To Stand on Print— To Stand on Truth
Publications are like complex watches that have precise parts with precise functions that all must be doing their job in order to give you an accurate reading of the time— the more complex, the more precise, and the more precise, the more valuable. However, the digitization of publications threatens the information it provides with a notion of ephemerality.
While it is true that the internet is and will be home to a limitless amount of content, the stasis of said content’s truth, objective, or even general accessibility can become lost whether it be faded into the noise of similar content, unknowingly re-edited (can be misleading), or outright deleted due to publishers’ agendas. The importance of print media, is more important now than it is ever because it is one of our only ways to preserve truth in an increasingly post-modern/post-truth society.
Media that exists in print provides future generations with a sort of “time machine” to the past in order to improve upon it in the future. If there is even a capability of altering past content as there is with digital content, then it could be argued that it may mislead future generations, and hinder their societal evolution as they will not have a completely accurate picture of the past. Print gives us an opportunity to take a snapshot of a current event, time, trend, or crisis in a way in which the constantly updating internet cannot.
To stand on print is to stand for the preservation of truth in a world where the lines between truth, entertainment, and opinion are constantly blurred— normally obscuring any absolute truth or coaching the reader to feel a certain way about it.
The invention of the internet, fundamentally rocked what was considered the modern news machine. Highly trained field reporters, and reliable publications were no longer the only ones producing information; the accessibility and universality of the internet lent itself to an over-abundance of unregulated information.

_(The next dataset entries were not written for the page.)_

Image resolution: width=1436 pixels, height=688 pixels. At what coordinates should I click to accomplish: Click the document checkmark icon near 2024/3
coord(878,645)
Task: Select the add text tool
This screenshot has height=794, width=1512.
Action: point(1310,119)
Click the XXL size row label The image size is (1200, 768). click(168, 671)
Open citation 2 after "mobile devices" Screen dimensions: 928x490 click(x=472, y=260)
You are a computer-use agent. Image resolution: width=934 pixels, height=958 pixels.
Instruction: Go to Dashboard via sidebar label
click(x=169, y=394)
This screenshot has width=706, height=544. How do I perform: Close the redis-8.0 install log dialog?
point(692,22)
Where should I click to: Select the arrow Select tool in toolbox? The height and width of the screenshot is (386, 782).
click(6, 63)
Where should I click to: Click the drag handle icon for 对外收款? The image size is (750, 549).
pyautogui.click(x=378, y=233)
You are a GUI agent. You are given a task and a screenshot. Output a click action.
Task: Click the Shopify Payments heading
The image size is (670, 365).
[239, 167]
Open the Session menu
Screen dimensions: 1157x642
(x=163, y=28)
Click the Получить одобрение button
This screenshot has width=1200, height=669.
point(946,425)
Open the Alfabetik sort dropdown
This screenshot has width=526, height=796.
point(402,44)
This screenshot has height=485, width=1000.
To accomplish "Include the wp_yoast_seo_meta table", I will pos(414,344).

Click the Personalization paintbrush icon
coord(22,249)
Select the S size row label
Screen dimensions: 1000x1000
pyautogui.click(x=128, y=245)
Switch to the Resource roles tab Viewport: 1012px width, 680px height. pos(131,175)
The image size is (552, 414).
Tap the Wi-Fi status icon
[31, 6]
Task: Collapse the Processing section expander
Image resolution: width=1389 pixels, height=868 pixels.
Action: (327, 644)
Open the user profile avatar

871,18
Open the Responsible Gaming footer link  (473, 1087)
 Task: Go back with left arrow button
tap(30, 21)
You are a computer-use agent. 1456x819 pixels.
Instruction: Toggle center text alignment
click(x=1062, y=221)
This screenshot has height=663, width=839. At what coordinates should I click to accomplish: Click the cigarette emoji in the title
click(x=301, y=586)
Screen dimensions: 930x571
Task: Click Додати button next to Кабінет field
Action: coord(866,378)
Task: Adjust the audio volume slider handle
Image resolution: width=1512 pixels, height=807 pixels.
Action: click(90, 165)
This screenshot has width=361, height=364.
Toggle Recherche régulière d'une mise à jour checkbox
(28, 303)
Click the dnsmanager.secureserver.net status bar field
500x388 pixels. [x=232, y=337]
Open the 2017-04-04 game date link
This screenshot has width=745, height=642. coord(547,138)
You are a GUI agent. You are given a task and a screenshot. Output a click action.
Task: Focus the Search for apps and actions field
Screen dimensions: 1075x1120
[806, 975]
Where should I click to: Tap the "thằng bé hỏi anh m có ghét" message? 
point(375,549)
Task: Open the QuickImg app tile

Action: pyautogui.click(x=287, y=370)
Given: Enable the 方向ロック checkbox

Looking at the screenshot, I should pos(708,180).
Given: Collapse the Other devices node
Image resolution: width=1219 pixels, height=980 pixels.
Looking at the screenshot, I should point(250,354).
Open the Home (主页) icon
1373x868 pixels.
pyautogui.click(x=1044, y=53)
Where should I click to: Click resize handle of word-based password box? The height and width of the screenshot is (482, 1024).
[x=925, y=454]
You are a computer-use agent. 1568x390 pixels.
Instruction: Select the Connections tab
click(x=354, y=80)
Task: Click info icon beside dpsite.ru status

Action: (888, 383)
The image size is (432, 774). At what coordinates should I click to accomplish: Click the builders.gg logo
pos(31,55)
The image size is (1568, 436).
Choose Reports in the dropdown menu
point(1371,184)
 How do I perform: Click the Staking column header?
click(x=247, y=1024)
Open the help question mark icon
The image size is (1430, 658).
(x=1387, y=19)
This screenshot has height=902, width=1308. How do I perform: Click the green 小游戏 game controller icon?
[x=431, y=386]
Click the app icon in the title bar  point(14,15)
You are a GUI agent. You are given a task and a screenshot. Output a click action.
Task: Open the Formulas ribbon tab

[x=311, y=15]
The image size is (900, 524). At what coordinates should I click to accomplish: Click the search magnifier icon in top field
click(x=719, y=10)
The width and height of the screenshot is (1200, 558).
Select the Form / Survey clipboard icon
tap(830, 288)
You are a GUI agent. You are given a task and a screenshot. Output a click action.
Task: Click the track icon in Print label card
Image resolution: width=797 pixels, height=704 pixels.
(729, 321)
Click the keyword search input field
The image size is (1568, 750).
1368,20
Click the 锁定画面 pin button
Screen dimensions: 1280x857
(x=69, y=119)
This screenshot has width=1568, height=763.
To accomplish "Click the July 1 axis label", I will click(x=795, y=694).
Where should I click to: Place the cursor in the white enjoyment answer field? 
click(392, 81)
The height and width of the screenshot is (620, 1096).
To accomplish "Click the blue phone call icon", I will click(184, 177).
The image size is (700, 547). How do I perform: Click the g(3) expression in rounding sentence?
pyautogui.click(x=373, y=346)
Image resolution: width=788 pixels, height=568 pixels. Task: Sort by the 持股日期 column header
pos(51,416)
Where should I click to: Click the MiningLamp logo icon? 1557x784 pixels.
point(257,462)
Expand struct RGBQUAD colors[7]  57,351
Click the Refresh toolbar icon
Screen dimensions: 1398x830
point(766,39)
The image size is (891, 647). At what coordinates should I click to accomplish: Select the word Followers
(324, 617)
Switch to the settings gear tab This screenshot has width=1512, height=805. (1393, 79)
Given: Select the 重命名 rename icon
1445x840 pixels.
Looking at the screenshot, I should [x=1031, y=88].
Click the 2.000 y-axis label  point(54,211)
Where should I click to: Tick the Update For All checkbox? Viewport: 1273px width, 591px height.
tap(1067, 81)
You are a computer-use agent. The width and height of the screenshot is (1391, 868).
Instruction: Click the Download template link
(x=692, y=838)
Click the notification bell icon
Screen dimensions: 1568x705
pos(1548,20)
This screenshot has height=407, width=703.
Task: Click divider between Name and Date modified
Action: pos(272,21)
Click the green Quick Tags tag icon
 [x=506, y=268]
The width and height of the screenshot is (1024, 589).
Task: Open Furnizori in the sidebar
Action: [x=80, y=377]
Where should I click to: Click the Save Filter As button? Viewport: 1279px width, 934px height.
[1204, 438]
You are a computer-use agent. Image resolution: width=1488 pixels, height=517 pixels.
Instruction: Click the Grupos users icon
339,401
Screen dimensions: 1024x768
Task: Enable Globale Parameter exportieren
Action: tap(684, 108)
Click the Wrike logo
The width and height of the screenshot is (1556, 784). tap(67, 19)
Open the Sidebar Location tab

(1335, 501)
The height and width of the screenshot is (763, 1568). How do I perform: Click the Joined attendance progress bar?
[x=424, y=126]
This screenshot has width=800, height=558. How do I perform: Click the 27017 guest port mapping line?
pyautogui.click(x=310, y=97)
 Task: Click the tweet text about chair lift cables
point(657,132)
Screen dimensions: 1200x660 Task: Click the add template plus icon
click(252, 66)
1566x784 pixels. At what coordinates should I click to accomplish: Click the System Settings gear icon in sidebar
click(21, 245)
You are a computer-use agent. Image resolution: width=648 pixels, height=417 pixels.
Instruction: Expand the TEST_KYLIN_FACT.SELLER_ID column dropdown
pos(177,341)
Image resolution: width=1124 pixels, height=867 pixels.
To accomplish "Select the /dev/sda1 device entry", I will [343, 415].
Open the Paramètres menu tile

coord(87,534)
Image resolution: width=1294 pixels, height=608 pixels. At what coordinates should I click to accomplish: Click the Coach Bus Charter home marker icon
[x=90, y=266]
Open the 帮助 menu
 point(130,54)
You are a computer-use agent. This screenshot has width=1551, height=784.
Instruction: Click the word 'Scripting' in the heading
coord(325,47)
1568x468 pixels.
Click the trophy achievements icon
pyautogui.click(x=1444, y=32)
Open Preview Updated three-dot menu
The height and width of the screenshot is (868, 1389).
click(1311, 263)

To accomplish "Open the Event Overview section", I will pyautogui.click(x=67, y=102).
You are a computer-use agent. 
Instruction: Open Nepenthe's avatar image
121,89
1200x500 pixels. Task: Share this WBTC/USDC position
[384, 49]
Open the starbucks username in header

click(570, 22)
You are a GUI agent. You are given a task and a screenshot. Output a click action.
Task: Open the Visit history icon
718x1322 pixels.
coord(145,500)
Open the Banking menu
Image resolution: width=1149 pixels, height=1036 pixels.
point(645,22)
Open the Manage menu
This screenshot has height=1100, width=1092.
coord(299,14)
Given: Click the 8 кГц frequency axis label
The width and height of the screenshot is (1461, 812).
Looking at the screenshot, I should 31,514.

Before the internet, there were certain publications (i.e. The Wall Street Journal, Rolling Stones, The New York Times, Vogue, etc.) that specialized in bestowing a truth in which American citizens not only demanded, but were constitutionally entitled to. These outlets garnered their prestige from long reputations of reporting world events in their most raw and informative form. These newspapers and magazines not only had an ethical duty to report facts no matter how terrifying or mundane they are, but a reputation of reliability and journalistic integrity to uphold to retain readers.
While it is argued that the reliability of publications has dwindled in innate credibility since the digitization of many media forms, it is important to carry on the physical printing of media, as print media has a certain permanence that digital content will never achieve due to its inherent feature of manipulable digital news.
While this is not a bad quality in-it-of-itself, it should make readers, historians, and writers alike more cautious and skeptical of their accuracy. Digital articles may reflect the overall attitude of the publication, but it might not tell the whole story vis-à-vis historical accuracy of said attitude. The value in print is much more than the romance of “holding history in your hands”; it’s a necessary tool for accountability and progress.
As the internet continues to exist and provide the world with its many great contributions to the welfare of humans, the threat of misleading records of what will become the past, with retroactively revised information will remain as well.
This information is thrust upon us in all its abundance, and is easier now than ever to consume. However, this does not mean that we now have the privilege of passive information consumption; in fact, we must remain more vigilant than ever of publications manipulating their narratives— present and past. This will ensure that they (along with the rest of us), are held accountable for our pasts in order to improve upon them and make necessary changes towards progress. Reject passive education, and play a more active role in our societal awareness by being contentious about the information we consume and who is (or what) is providing it.